Investigation of the immunogenicity of Zika glycan loop

BACKGROUND: Zika virus (ZIKV) is a major human pathogen and member of the Flavivirus genus. Previous studies have identified neutralizing antibodies from Zika patients that bind to quaternary epitopes across neighboring envelope (E) proteins, called E dimer epitopes (EDE). An asparagine-linked glycan on the “glycan loop” (GL) of the ZIKV envelope protein protects the functionally important “fusion loop” on the opposite E subunit in the dimer, and EDE antibodies have been shown to bind to both of these loops. Human EDE antibodies have been divided into two subclasses based on how they bind to the glycan loop region: EDE1 antibodies do not require glycosylation for binding, while EDE2 antibodies strongly rely on the glycan for binding. METHODS: ZIKV GL was expressed on tobacco mosaic virus nanoparticles. Mice were immunized with GL or full-length monomeric E and the immune response was analyzed by testing the ability of sera and monoclonal antibodies to bind to GL and to neutralize ZIKV in in vitro cellular assay. RESULTS: We report here the existence of ZIKV moderately neutralizing antibodies that bind to E monomers through epitopes that include the glycan loop. We show that sera from human Zika patients contain antibodies capable of binding to the unglycosylated glycan loop in the absence of the rest of the envelope protein.
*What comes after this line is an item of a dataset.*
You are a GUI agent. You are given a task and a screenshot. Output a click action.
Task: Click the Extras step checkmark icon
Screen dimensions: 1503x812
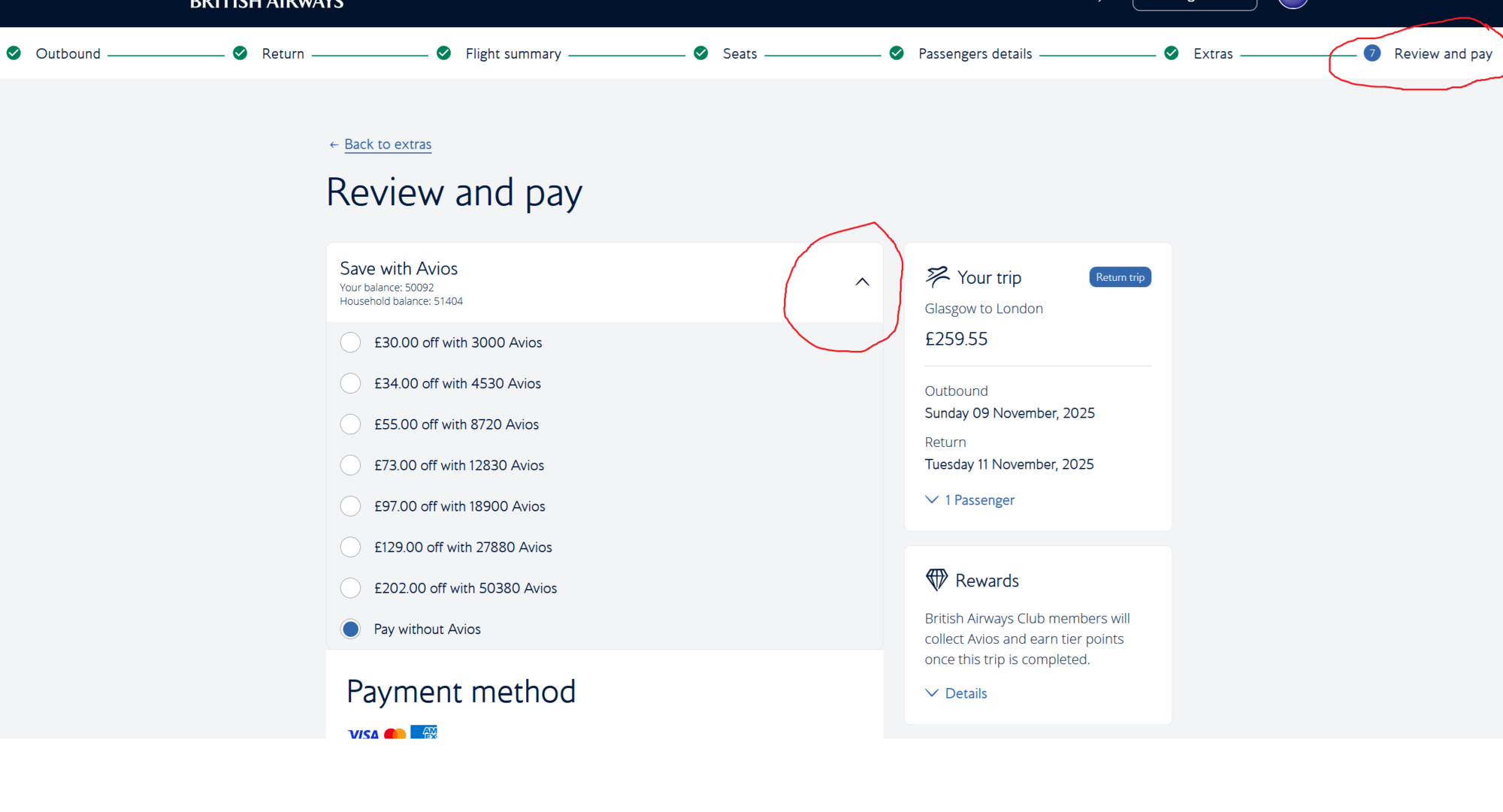(1171, 53)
Furthermore, mice were inoculated with recombinant E monomers and produced neutralizing antibodies that either recognize unglycosylated glycan loop or require glycan for their binding to monomeric E. We demonstrate that both types of antibodies neutralize ZIKV to some extent in a cellular virus neutralization assay. CONCLUSIONS: Analogous to the existing EDE antibody nomenclature, we propose a new classification for antibodies that bind to E monomer epitopes (EME): EME1 and EME2 for those that do not require and those that do require glycan for binding to E, respectively.